La SNCF compte agir sur différents leviers :
– l’amélioration de la lutte anti-fraude par la diversification des méthodes de contrôle (qui est déjà largement engagée en Picardie)
– Une utilisation plus rationnelle du matériel, qui évite par exemple les circulations de trains omnibus avec des matériels de forte capacité sur de longs parcours aux heures de pointe, alors que la fréquentation est souvent très faible sur la partie finale du trajet et que le matériel manque sur les sections les plus fréquentées.
– Une réorganisation des journées de travail du personnel pour gagner en productivité.

Le rôle des responsables locaux sera renforcé pour mener cette transformation : ils bénéficieront de plus d’autonomie et pourront prendre plus d’initiatives… Avec des comptes à rendre en contrepartie.

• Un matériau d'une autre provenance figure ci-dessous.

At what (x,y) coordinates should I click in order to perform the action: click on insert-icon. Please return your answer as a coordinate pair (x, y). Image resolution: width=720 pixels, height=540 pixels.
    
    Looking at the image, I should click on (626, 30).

Si nous saluons le volontarisme affiché de M. Lacroix, qui tranche avec la désinvolture qui se dégage de certaines interventions de G. Pépy dans les médias, nous avons cependant émis quelques doutes et quelques réserves :

  • L’optimisation de l’utilisation du matériel en fonction de la fréquentation ne doit pas se traduire par des correspondances systématiques et sans compensation pour les usagers des petites gares et des haltes périurbaines, sous peine de voir leur fréquentation baisser. Nous veillerons à ce qu’un équilibre acceptable entre les différentes attentes soit respecté, en concertation avec les usagers.
  • La segmentation de l’offre envisagée par la SNCF peut avoir des avantages, mais outre la difficulté de structurer de l’offre en 3 types de desserte, certains trains assurant à la fois plusieurs fonctions, elle ne doit pas rendre l’utilisation du train encore plus complexe qu’actuellement.

Nous adressons nos vœux de réussite à M. Lacroix, tant le travail à accomplir pour redresser et relancer le service est important mais nous sommes méfiants quant à l’application concrète des son plan « Cap TER 2020 ». En effet, la rationalisation annoncée, bien que souhaitable sur certains aspects, devra s’articuler autour d’une réelle prise en compte des attentes des usagers.